Исходный текст:
***
Из более интересных корреспонденций, представленных «бюро иностранной цензуры», припоминается письмо, адресованное из Финляндии в Москву в кооператив на имя «В…». В письме оказался химический текст, зашифрованный дробями, по пословице. Шифр был так сложен, что письмо пришлось переслать специалисту по дешифранту, чиновнику, служившему в Департаменте полиции. Письмо было расшифровано и содержало в себе указания на адрес «Мустамяки, санаторий Линден», а также на отправление «картонных коробок» в Киев и необходимость приезда в Финляндию товарища.
П.А. Столыпин. Председатель Совета министров Российской империи
По-видимому тождественного содержания письмо было получено в Москве и по другому неизвестному адресу, так как местная агентура отметила, что окончивший школу пропагандистов социал-демократ Семенцов едет по «важному делу» в Финляндию и обставляет свой выезд особыми предосторожностями, дабы не попасть в слежку Охранного отделения. Тотчас же за Семенцовым было учреждено наружное наблюдение, для чего к его квартире и на вокзал были командированы филеры, двум из коих приказано было сопровождать наблюдаемого до Петербурга, где и сдать для дальнейшей слежки местному Охранному отделению. Указание в шифре на «картонки» давало основание предполагать, что речь идет о каком-нибудь оружии, а вероятнее бомбах, так как в Киев в то время предполагался приезд Государя императора и министра внутренних дел Столыпина.
Действительно, Семенцов выехал в Петербург.
***
Исходные данные:
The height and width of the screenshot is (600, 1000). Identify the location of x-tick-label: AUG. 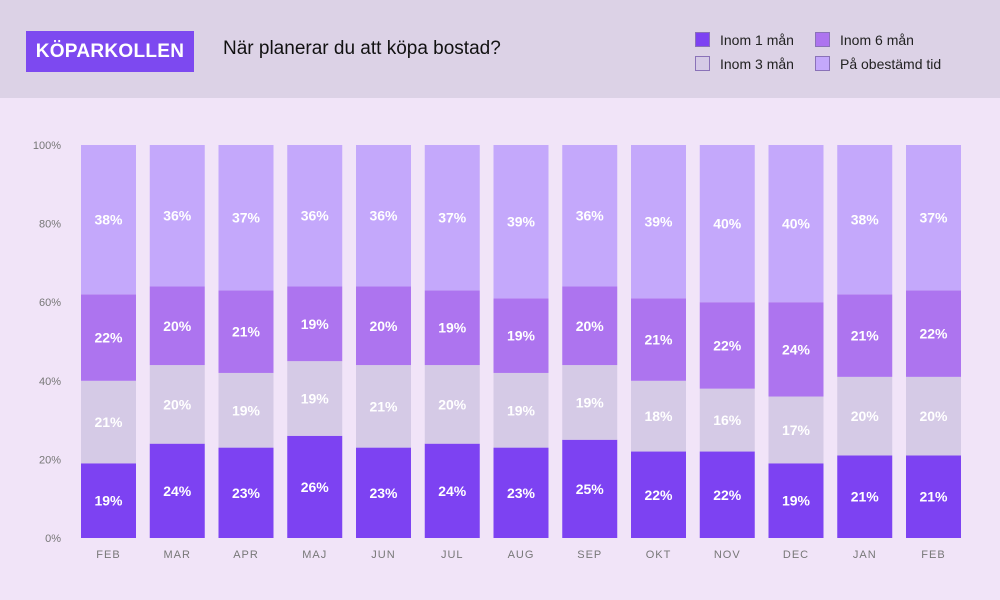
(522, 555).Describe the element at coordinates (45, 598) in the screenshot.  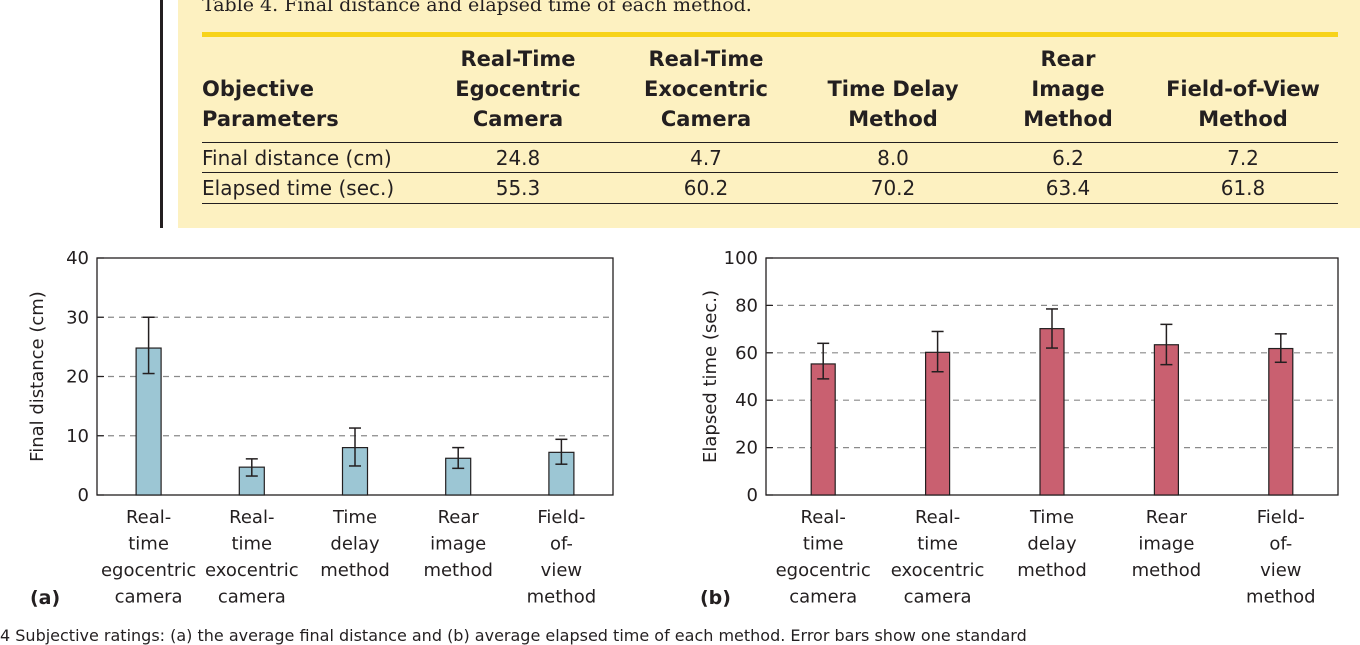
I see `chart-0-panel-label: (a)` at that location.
***
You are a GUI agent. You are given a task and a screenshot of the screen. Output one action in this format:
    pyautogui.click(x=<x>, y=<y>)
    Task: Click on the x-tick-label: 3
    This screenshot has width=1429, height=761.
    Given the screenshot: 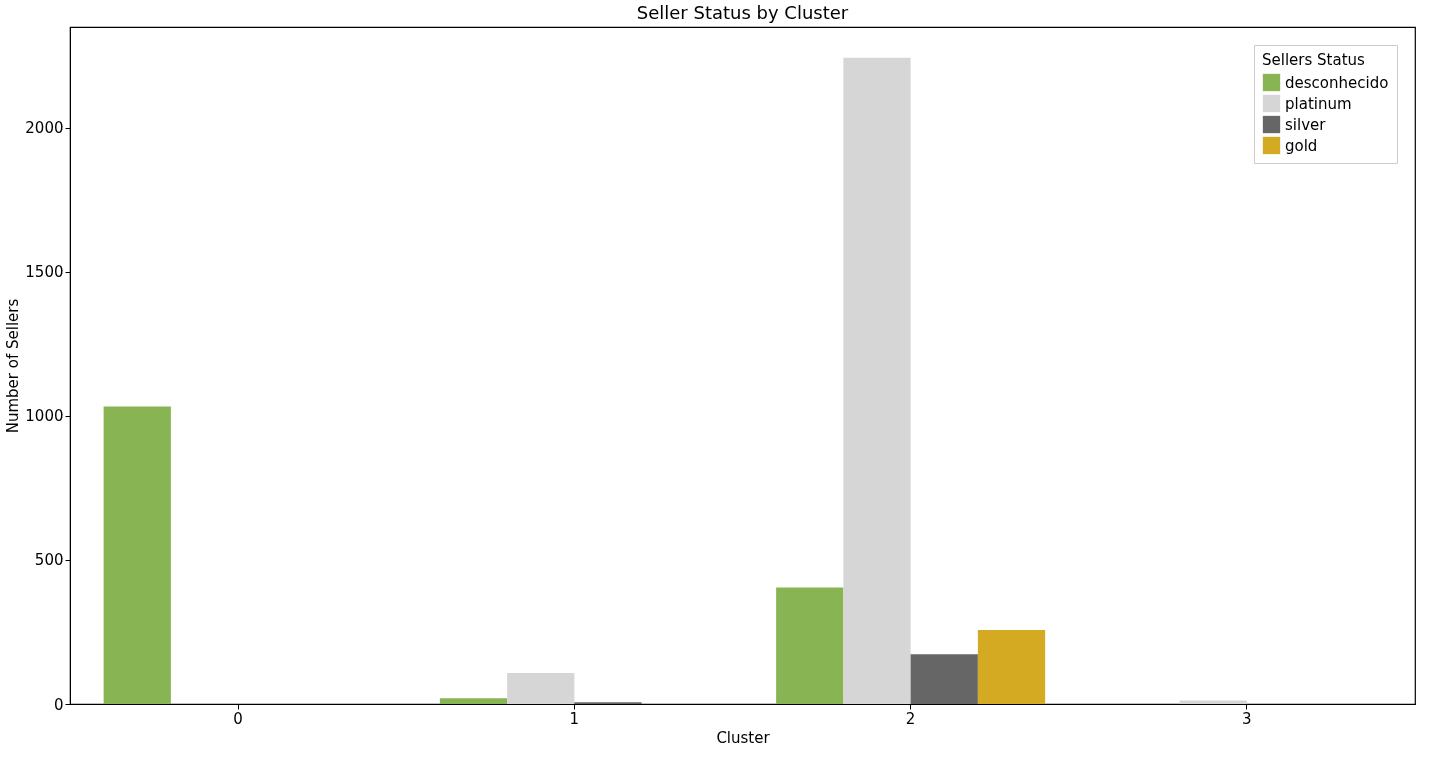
***
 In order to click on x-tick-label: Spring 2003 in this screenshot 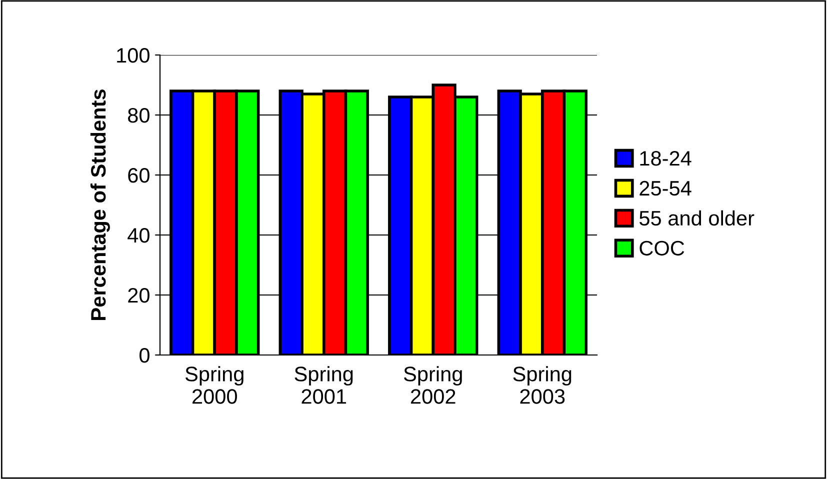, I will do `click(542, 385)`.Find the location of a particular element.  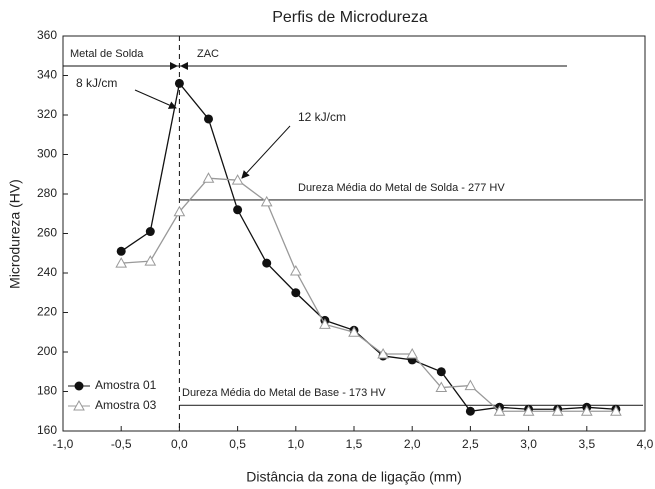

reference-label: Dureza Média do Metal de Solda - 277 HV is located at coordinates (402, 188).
***
Задания:
1. Отредактируйте текст о слежке за Семенцовым: приведите заново его фрагмент, начиная со слов «П.А. Столыпин. Председатель» и продолжая до слов «внутренних дел Столыпина.», заменив «филеры» на «сыщики».
2. Допишите продолжение текста о слежке за Семенцовым, начав сразу после его последней фразы.

Ответы:
1.
П.А. Столыпин. Председатель Совета министров Российской империи
По-видимому тождественного содержания письмо было получено в Москве и по другому неизвестному адресу, так как местная агентура отметила, что окончивший школу пропагандистов социал-демократ Семенцов едет по «важному делу» в Финляндию и обставляет свой выезд особыми предосторожностями, дабы не попасть в слежку Охранного отделения. Тотчас же за Семенцовым было учреждено наружное наблюдение, для чего к его квартире и на вокзал были командированы сыщики, двум из коих приказано было сопровождать наблюдаемого до Петербурга, где и сдать для дальнейшей слежки местному Охранному отделению. Указание в шифре на «картонки» давало основание предполагать, что речь идет о каком-нибудь оружии, а вероятнее бомбах, так как в Киев в то время предполагался приезд Государя императора и министра внутренних дел Столыпина.

2.
Вскоре после этого работавший в Киевском охранном отделении, в качестве секретного сотрудника, Богров дал сведения, что в Киеве предполагается совершение террористического акта и даже называлась фамилия Столыпина.
Приехавший в Киев товарищ министра внутренних дел генерал Курлов, сопоставив сведения Богрова с данными упомянутого письма, усмотрел серьезность положения и сведений данных им. Между тем, последний, работая раньше в Санкт-Петербургском охранном отделении, был уже заподозрен в обследуемой им среде, о чем начальник этого отделения не уведомил начальника Киевского охранного отделения подполковника Кулябко, почему последний относился к Богрову с большим доверием, чем следовало. Очевидно, Богров уже в этот период стал орудием в руках революционеров, потребовавших, чтобы он убил Столыпина для своей реабилитации.
Глава 5Конспиративные квартиры
Конспиративными квартирами называются такие, на которых происходят свидания руководителя политическим розыском с «секретными сотрудниками». Они нанимались в разных частях города, и возможно, часто менялись. На более старой квартире принимались сотрудники новые и «не проверенные», затем на других – уже испытанные, но не особенно серьезные, и только адрес третьих квартир предоставлялся нескольким серьезным сотрудникам, в отношении которых принимались особые меры предосторожности в смысле предохранения их от разоблачения.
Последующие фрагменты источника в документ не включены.